How ‘Polyester’ Showed Divine’s Incredible Acting Range

Acting is an art form, and behind every iconic character is an artist expressing themselves. Welcome to The Great Performances, a bi-weekly column exploring the art behind some of cinema’s best roles. In this entry, we examine Divine’s performance as Francine in John Waters’ Polyester.


There are a lot of masters of the midnight movie, but arguably none are more accessible than John Waters. His films have a way of tapping into our carnal desire to revel in the grotesque underbelly of suburbia in a way that feels both authentic and strangely relatable. Waters gets under our skin through his emphasis on the trashiest extremes of society, but we enjoy his films because he injects his bizarro-world Baltimore with outrageously endearing characters in love with shag carpets, macramé, and the incandescent aroma of polyester.

Like other cult movie directors, Waters employs a dedicated company of eccentric character actors — called Dreamlanders — who’ve worked with him consistently throughout his career. And while most of the Dreamlanders, from Mink Stole to Edith Massey, perfectly understood the tone and mood that Waters strived for in his narratives, no one embodied his aesthetic quite so purely as Divine.

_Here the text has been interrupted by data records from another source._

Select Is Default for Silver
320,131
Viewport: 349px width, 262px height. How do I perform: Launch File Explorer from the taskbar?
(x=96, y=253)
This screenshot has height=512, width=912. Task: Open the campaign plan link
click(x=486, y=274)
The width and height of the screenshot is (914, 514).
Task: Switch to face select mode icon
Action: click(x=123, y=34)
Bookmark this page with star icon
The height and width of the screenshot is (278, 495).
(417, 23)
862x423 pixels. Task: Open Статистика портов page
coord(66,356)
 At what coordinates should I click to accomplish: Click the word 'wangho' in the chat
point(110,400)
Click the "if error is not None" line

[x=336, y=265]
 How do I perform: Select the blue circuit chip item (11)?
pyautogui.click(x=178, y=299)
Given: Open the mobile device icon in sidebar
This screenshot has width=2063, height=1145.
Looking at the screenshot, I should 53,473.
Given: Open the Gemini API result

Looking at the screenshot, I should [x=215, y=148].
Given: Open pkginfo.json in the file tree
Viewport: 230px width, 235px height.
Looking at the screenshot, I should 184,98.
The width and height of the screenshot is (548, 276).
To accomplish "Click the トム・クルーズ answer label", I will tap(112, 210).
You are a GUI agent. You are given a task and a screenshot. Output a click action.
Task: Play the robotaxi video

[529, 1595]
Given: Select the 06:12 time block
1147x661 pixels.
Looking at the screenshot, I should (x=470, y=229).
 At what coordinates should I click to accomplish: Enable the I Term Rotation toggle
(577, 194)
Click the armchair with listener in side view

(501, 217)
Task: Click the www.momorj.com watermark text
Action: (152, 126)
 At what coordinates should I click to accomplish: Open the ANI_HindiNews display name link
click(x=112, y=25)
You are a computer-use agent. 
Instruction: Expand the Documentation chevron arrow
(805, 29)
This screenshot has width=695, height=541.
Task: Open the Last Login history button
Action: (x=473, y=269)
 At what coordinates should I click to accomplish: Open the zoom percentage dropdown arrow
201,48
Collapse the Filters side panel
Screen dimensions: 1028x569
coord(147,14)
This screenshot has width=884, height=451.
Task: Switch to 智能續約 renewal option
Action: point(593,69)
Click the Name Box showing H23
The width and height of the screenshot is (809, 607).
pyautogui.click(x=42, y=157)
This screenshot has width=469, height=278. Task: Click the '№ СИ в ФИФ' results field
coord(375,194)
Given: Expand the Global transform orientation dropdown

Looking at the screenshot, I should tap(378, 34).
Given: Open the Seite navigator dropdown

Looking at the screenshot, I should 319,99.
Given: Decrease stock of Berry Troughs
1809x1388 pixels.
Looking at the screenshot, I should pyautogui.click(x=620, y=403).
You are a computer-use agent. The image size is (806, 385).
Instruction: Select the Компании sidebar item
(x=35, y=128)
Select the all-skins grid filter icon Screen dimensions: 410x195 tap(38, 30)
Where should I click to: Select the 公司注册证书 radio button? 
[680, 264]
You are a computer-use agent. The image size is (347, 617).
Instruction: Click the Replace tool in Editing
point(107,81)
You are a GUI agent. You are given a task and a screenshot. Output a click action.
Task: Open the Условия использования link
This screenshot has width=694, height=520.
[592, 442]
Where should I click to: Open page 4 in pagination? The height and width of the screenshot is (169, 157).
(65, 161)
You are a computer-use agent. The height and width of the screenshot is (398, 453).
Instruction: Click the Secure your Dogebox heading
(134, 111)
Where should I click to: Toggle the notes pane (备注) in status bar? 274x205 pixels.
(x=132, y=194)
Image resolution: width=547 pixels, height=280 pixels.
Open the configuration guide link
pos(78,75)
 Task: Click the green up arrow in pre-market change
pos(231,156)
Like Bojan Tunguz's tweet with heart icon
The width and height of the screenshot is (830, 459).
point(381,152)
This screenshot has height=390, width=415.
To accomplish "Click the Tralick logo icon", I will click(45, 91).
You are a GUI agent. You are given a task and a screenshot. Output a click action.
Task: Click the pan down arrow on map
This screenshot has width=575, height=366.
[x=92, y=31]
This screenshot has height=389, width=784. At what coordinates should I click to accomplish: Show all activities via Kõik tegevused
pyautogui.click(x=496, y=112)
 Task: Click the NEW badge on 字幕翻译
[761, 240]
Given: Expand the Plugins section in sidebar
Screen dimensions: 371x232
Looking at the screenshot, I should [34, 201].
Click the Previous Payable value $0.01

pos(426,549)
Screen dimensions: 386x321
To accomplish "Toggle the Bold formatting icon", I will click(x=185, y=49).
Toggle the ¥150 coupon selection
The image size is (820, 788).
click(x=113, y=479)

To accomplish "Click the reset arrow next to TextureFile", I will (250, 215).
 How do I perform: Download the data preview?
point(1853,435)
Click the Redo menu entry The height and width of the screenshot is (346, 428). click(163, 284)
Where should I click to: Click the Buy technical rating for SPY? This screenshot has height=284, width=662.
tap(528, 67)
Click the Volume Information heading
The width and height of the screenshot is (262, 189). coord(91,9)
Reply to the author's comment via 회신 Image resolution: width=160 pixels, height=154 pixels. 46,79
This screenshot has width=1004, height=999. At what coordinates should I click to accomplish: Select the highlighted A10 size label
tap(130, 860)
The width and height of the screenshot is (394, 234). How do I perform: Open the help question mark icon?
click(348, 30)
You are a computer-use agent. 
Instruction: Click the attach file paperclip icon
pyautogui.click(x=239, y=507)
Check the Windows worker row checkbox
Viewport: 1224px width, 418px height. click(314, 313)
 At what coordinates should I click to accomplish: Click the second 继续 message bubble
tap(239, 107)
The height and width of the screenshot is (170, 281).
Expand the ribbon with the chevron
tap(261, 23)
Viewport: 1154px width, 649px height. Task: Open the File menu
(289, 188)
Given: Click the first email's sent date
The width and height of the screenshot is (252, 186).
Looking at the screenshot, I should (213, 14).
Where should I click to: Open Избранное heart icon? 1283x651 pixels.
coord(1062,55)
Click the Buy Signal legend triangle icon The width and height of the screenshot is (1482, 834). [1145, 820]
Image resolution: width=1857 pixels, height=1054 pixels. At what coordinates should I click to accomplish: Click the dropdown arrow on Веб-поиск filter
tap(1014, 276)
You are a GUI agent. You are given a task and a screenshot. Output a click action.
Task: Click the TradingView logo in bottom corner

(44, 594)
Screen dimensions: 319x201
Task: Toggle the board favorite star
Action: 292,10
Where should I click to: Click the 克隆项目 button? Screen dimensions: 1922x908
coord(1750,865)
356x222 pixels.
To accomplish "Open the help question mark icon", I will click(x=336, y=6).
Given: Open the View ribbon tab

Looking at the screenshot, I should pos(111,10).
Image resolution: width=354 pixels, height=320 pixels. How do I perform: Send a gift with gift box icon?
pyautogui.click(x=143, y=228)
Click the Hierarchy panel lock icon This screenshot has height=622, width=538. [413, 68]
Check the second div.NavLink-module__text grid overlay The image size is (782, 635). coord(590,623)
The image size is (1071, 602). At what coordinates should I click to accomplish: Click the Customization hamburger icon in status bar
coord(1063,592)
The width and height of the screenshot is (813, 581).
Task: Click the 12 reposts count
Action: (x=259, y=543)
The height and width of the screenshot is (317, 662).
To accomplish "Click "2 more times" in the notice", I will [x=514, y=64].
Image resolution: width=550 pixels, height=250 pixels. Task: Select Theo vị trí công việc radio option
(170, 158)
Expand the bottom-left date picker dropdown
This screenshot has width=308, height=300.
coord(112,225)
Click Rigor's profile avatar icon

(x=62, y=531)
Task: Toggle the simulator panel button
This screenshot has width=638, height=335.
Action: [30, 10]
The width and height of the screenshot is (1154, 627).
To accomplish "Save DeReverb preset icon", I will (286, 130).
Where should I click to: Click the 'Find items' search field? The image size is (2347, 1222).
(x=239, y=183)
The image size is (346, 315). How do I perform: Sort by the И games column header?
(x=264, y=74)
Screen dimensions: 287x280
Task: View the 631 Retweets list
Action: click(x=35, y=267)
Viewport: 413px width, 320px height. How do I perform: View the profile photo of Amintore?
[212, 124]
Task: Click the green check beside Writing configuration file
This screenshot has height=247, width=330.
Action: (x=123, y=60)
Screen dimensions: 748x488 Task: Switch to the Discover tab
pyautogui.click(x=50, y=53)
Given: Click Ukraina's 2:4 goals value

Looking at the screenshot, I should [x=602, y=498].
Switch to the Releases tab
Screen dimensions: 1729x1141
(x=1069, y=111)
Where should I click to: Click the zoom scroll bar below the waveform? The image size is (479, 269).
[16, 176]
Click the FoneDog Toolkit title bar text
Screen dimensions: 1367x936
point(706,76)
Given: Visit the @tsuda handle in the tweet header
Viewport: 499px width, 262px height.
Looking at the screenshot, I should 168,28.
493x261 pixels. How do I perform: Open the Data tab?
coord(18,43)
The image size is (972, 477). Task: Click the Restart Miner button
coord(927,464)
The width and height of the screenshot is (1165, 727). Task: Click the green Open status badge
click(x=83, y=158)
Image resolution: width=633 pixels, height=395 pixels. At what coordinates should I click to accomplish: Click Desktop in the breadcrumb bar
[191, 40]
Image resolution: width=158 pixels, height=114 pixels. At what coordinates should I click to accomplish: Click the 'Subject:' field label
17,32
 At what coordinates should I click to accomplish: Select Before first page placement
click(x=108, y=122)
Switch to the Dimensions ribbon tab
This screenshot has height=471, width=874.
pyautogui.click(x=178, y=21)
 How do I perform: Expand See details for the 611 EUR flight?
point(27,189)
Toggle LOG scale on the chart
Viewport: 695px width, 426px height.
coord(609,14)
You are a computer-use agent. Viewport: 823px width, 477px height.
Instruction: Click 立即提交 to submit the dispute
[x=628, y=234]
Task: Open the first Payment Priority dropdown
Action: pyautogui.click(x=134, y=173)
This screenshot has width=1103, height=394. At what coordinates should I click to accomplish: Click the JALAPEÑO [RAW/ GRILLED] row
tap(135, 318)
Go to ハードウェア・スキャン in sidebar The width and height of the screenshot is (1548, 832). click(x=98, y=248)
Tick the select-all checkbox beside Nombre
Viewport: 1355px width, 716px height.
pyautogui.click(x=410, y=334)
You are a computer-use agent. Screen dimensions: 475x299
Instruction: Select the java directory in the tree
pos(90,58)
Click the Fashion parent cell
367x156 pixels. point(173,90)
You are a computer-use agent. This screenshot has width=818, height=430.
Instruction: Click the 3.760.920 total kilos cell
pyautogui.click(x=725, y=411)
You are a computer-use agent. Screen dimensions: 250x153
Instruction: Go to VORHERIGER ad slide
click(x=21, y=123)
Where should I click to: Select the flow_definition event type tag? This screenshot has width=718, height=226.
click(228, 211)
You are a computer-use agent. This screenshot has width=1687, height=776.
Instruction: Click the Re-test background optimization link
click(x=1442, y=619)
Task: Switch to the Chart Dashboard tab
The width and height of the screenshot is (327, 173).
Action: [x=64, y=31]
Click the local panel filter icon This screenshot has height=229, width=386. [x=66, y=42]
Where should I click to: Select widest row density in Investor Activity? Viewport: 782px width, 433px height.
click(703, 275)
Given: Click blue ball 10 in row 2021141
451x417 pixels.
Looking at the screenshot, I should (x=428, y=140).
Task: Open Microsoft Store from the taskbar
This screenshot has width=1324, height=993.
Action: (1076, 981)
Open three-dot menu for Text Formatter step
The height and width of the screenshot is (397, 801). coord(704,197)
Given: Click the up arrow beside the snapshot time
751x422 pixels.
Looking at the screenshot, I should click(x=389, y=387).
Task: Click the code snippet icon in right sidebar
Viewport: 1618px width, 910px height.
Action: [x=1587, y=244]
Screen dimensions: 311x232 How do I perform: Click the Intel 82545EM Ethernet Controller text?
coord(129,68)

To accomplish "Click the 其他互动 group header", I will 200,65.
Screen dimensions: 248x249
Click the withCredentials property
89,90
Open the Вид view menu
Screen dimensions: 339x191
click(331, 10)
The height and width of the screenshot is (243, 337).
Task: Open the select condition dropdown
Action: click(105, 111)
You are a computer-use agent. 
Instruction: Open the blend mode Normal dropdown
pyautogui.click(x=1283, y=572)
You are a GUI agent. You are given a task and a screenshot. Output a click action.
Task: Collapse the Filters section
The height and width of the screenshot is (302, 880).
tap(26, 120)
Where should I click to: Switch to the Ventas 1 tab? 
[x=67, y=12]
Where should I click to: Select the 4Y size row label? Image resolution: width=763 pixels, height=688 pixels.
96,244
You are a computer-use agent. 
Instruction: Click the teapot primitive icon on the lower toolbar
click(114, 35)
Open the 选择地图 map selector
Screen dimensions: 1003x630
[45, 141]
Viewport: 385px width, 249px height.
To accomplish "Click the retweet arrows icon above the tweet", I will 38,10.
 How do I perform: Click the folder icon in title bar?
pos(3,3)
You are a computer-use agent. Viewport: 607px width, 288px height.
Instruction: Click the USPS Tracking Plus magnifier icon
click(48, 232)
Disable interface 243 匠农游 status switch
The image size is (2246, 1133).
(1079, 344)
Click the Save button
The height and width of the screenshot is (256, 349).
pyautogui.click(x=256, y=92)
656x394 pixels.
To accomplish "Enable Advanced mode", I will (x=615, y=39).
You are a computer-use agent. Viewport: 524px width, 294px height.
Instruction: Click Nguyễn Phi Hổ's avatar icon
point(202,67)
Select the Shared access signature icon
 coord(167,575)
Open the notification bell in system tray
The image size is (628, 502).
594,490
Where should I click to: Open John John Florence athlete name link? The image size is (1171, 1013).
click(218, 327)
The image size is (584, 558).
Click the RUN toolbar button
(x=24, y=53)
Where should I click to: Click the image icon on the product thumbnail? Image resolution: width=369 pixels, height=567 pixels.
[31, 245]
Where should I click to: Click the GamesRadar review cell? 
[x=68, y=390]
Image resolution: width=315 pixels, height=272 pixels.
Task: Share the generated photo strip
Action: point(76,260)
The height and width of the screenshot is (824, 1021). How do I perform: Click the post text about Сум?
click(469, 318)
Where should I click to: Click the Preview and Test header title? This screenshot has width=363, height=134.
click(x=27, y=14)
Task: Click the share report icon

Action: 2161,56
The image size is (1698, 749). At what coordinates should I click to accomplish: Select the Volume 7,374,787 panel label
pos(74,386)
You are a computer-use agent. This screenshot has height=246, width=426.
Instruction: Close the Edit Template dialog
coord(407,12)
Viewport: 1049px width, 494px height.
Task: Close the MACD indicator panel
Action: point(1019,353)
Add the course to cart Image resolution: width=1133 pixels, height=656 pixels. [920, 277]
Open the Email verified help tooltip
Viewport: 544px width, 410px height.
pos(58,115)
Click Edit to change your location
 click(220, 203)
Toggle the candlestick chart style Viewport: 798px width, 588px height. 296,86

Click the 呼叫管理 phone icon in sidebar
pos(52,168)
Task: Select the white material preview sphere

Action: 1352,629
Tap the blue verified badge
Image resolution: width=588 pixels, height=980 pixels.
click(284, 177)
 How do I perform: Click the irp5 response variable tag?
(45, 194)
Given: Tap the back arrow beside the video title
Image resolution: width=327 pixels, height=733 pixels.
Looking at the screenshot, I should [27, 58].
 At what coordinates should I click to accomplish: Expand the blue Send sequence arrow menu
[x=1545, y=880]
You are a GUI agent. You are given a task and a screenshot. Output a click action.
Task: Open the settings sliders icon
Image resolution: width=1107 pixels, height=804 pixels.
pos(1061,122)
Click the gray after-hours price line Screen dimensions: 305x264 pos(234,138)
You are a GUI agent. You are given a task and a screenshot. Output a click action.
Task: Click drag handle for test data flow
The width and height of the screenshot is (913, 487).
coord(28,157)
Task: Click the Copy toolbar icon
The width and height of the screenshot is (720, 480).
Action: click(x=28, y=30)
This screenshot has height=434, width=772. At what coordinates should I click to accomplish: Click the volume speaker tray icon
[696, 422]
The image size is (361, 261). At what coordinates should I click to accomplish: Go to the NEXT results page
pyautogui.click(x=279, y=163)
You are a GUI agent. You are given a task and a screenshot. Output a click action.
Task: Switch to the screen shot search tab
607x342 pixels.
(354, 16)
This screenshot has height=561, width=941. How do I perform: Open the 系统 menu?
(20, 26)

Despite appearing in almost all of Waters’ films up to his untimely death in 1988, Divine’s brand of full-throated performances is always boiled down to one singular scene from Waters’ “exercise in poor taste,” Pink Flamingos

Towards the end of the 1972 film, after Divine’s character, Babs Johnson, murders a couple trying to usurp her title as “the filthiest person alive,” she proves herself worthy of the moniker by scooping up a fresh piece of dog poop, popping it into her mouth, and smiling slyly at the camera as Waters’ narration declares Divine “the world’s filthiest actress.” 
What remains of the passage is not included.